■ Excerto do documento

· · · · ·

2. As disposições do número anterior não impedem a reabertura do processo, nos termos da lei e do processo penal do Estado em causa, se factos novos ou recentemente revelados ou um vício fundamental no processo anterior puderem afectar o resultado do julgamento.
3. Não é permitida qualquer derrogação ao presente artigo com fundamento no artigo 15º da Convenção».

[8] - Cumpre sublinhar que a aceitação do fundamento de recurso de revisão da alínea g) do n.º 1 do artigo 449º do Código de Processo Penal, na sua estrita literalidade, conduz ao reconhecimento de que as instâncias internacionais passam a constituir, no nosso ordenamento jurídico, conquanto de forma indirecta, uma nova e inovadora instância de recurso, mais concretamente a “última instância”, conduzindo à perda total da soberania nacional em matéria judiciária.
[9] - Ao que sabemos, de entre os diversos estados que fazem parte do Conselho da Europa (46 estados), por enquanto, só o Luxemburgo, Malta, Noruega, Suécia, França e Portugal permitem a revisão de sentença penal face a sentença proferida pelo TEDH.

· · · · ·

■ Dados registados

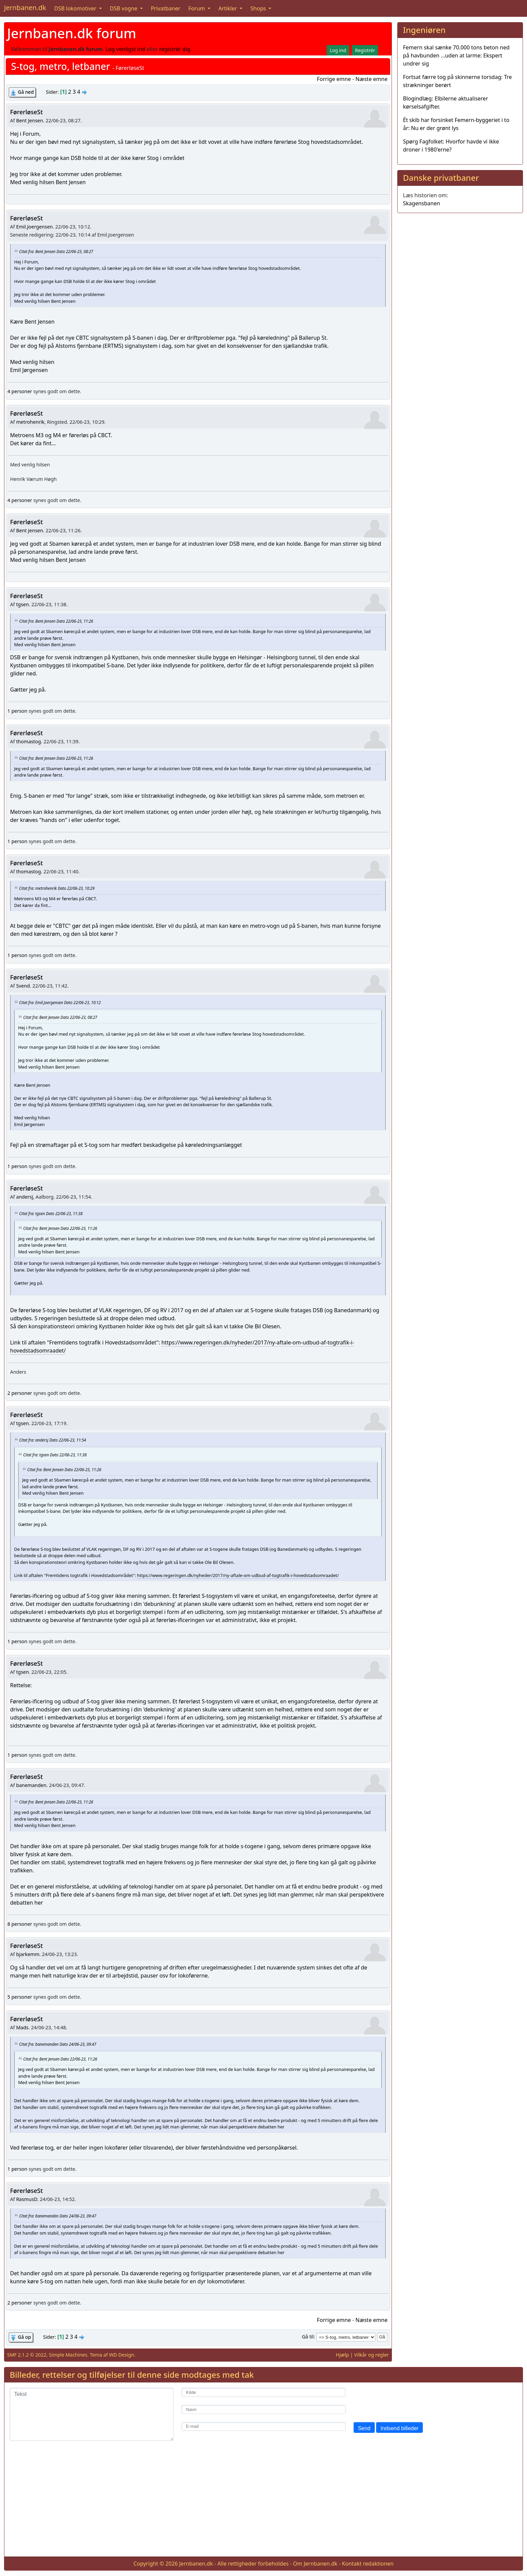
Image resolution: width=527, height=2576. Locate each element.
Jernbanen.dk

· · · · ·

■ Pedidos
(A) Indique, com base no texto sobre a revisão de sentenças penais, quais os estados do Conselho da Europa que permitem a revisão de sentença penal face a sentença proferida pelo TEDH.
(B) Retome o texto sobre a revisão de sentenças penais a partir do ponto em que termina.

■ Respostas aos pedidos
(A) Luxemburgo, Malta, Noruega, Suécia, França e Portugal.

(B)
A Áustria e a Bélgica instituíram um recurso de anulação das decisões internas para garantir o respeito da lei (Convenção) – cf. Ireneu Cabral Barreto, Convenção Europeia dos Direitos do Homem Anotada 3ª edição), 326/327.

[10] - É do seguinte teor o n.º 1 do artigo 626º do Código de Processo Penal francês:
«Le réexamen d'une décision pénale définitive peut être demandé au bénéfice de toute personne reconnue coupable d'une infraction lorsqu'il résulte d'un arrêt rendu par la Cour européenne des droits de l'homme que la condamnation a été prononcée en violation des dispositions de la convention de sauvegarde des droits de l'homme et des libertés fondamentales ou de ses protocoles additionnels, dès lors que, par sa nature et sa gravité, la violation constatée entraîne pour le condamné des conséquences dommageables auxquelles la " satisfaction équitable " allouée sur le fondement de l'article 41 de la convention ne pourrait mettre un terme».

[11] - A propósito desta concreta problemática veja-se a intervenção do Conselheiro Henriques Gaspar no colóquio organizado pelo Supremo Tribunal de Justiça por ocasião da Comemoração do 30º Aniversário da vigência da CEDH em Portugal, ocorrido a 10 de Novembro de 2008, naquele tribunal, em que, entre outros comentários, salienta:
«As relações de mútua influência entre o TEDH e os tribunais nacionais tecem-se dentro de um modelo que não reveste natureza processual, seja hierárquica ou normativa.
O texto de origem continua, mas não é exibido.